Return every line in the entries that contains the word "icon".

• [Dataset excerpt]

— BEGIN —

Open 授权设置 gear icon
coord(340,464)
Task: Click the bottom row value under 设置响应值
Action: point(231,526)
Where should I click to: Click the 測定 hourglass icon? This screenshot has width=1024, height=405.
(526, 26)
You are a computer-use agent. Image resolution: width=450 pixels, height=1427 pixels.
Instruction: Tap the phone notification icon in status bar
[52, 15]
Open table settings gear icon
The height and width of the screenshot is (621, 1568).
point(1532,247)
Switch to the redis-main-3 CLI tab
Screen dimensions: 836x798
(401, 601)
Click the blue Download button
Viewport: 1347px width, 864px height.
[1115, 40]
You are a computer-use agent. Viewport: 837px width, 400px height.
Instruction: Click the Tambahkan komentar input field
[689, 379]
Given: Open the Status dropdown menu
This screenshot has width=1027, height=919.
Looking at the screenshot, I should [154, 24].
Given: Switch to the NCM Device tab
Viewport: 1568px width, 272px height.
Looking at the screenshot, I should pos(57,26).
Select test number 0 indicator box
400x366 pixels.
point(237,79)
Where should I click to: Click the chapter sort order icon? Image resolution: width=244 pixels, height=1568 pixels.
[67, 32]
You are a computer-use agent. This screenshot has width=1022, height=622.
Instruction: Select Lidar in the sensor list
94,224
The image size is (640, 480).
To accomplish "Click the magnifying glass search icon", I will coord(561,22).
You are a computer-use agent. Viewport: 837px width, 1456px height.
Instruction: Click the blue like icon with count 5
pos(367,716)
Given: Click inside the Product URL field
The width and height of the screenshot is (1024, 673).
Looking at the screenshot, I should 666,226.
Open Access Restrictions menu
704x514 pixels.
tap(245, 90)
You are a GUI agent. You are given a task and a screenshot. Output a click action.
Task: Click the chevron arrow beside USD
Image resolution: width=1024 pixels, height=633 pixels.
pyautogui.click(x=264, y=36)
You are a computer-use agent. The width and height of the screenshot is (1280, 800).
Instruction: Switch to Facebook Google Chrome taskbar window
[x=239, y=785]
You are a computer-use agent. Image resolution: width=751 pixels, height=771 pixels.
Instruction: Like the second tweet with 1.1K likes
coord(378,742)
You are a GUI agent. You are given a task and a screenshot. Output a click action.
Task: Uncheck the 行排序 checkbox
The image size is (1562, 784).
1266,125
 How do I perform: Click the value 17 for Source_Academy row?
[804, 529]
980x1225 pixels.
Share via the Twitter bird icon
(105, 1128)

— END —

• [FINISHED ANSWER]
Open 授权设置 gear icon
Where should I click to: Click the 測定 hourglass icon? This screenshot has width=1024, height=405.
Instruction: Tap the phone notification icon in status bar
Open table settings gear icon
Where should I click to: Click the chapter sort order icon? Image resolution: width=244 pixels, height=1568 pixels.
To accomplish "Click the magnifying glass search icon", I will coord(561,22).
Instruction: Click the blue like icon with count 5
Share via the Twitter bird icon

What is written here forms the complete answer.